Ludwig Unger’s life held such promise. His parents were artists and, from an early age, his own musical genius had marked him out for a stellar career in the world’s concert halls. In his mother’s imagination, Ludwig is already on the way to surpassing her most ambitious dreams for him. But in reality, and for now, he’s playing in local cocktail bars and the two of them are living alone in a storm-lashed clifftop cottage in East Anglia. As the forceful winter seas bash away at the coastline, and Ludwig plunks away at the piano, he begins to tell a woman his story: a story of beauty and decay, of a child’s faith and parental betrayal, and of the importance, in the end, of self-sacrifice.
About the Author :
Tommy Wieringa was born in Curacao in 1967 and grew up partly in the Netherlands, and partly in the tropics. He began his writing career with travel stories and journalism before turning to the novel. Wieringa has won numerous awards for his work, including Holland's Halewijn Prize for All About Tristan in 2002, and the Ferdinand Bordewijk Prize for Joe Speedboat in 2006. Both of these novels were also nominated for the AKO Literature Prize. His second novel, Little Caesar, was shortlisted for the IMPAC Award, and his most recent novel, These Are The Names, won Holland's Libris Literature Prize for 2013 and has sold over 200,000 copies across Europe.
Review :
'Captivating — a modern day odyssey that leads us via porn stars and artists and houses falling off cliffs into the heart of a singular character.'
'Tommy Wieringa's ambitious novel is a brilliant exploration of the uneasy transition from adolescence into adulthood — the restlessness, yearning for stability, irrational decisions and erotic obsessions.'
'Beautifully lyrical storytelling under a banner of gray skies and heavy hearts; one gorgeous, epic reminder than no matter what skeletons we have in our closet, we all try our best and our hardest to do well by the ones we love — as Morrissey has sung: 'That's how people grow up.'
'Although perfectly charming as picaresque, the tragedy of Unger’s plight registers just as strongly as its understated oddness ... Wieringa plays for keeps.'
'A potent, emotionally moving, beautifully realized novel about a young man seeking to understand his difficult, eccentric parents ... Wieringa masterfully examines the complex and often agonizing work that many of us undertake to live our own healthy, independent, adult lives.'
'The poet Philip Larkin’s famous observation that your mom and dad really mess you up is aptly illustrated in this offbeat, atmospheric novel ... [a] haunting book.'
'Tommy Wieringa’s inventive coming-of-age novel [involves] deeply flawed characters, maddening in their poor choices, but in Wieringa’s nimble hands, they elicit our sympathy.'
‘Though anchored by emotional authenticity, Little Caesar reimagines the coming-of-age novel as surreal picaresque, the search for adult identity a wild and elusive quest with allusions to everything.’

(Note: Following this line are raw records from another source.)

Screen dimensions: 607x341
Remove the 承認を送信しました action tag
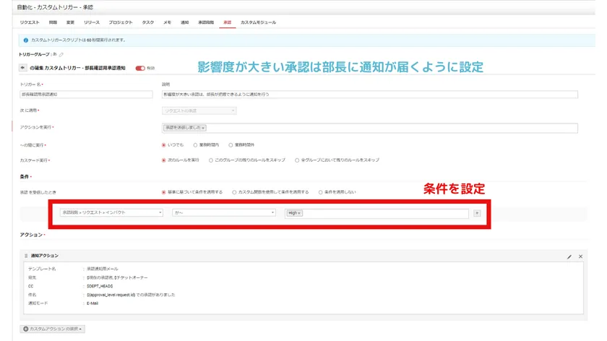click(x=204, y=128)

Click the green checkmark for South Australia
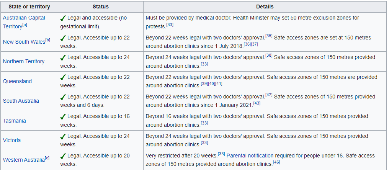pos(63,97)
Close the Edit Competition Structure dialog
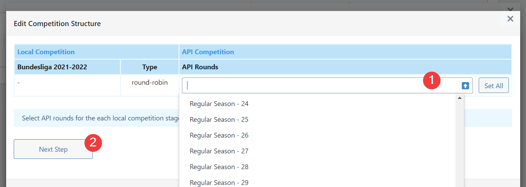The height and width of the screenshot is (187, 526). [510, 19]
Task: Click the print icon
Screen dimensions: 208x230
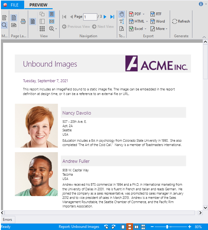Action: (x=23, y=21)
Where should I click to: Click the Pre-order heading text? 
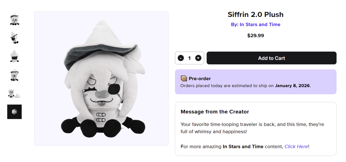point(200,78)
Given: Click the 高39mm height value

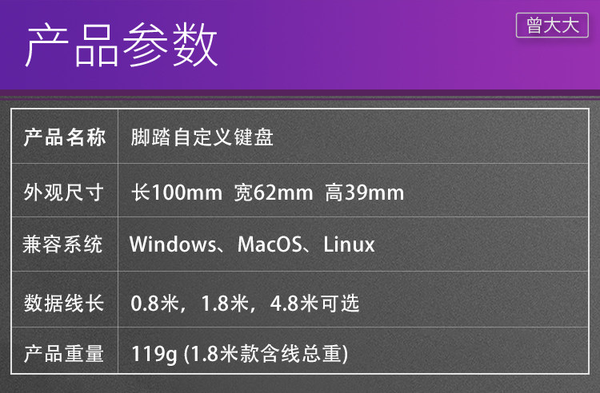Looking at the screenshot, I should 364,193.

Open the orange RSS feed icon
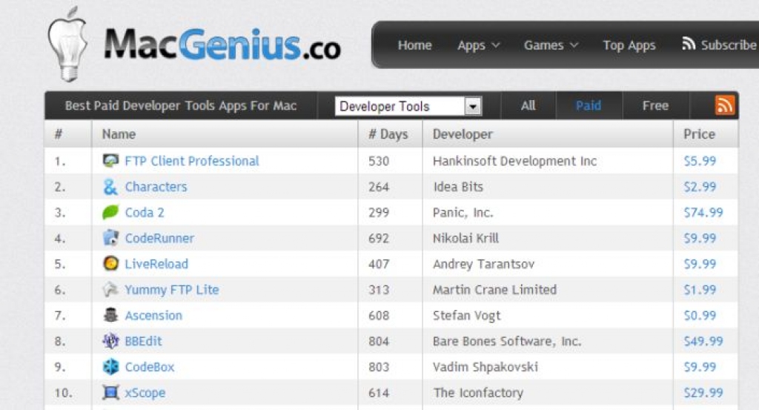(x=725, y=105)
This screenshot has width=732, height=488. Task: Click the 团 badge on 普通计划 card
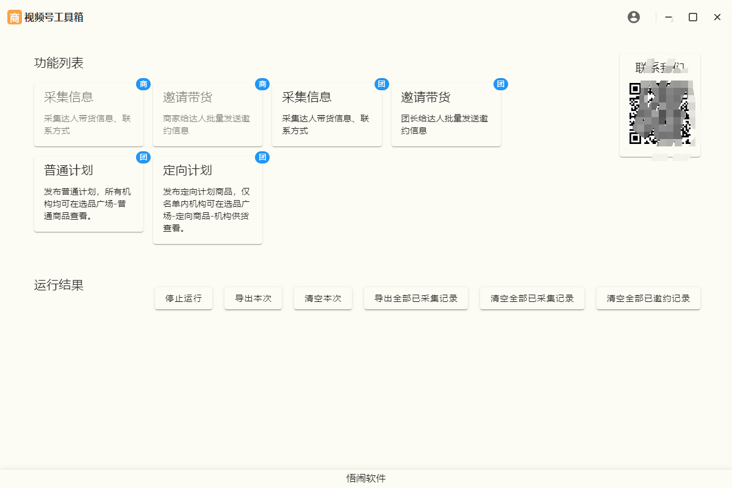(x=143, y=157)
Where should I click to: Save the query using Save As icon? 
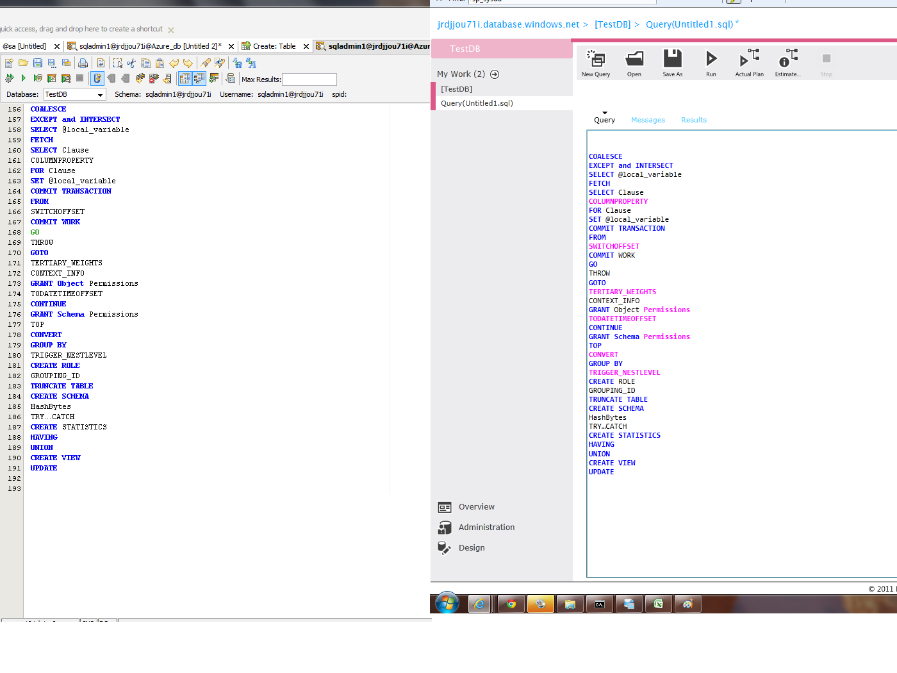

Praise for Tommy Wieringa:
‘The best contemporary novels are a quest made out of literary and moral ambition. Those who have successfully pursued this Holy Grail in recent times are Bolaño with his The Savage Detectives, Sebald in Austerlitz, Coetzee with Disgrace and the late Philip Roth. From now on, to that august list must be added the name of Tommy Wieringa.’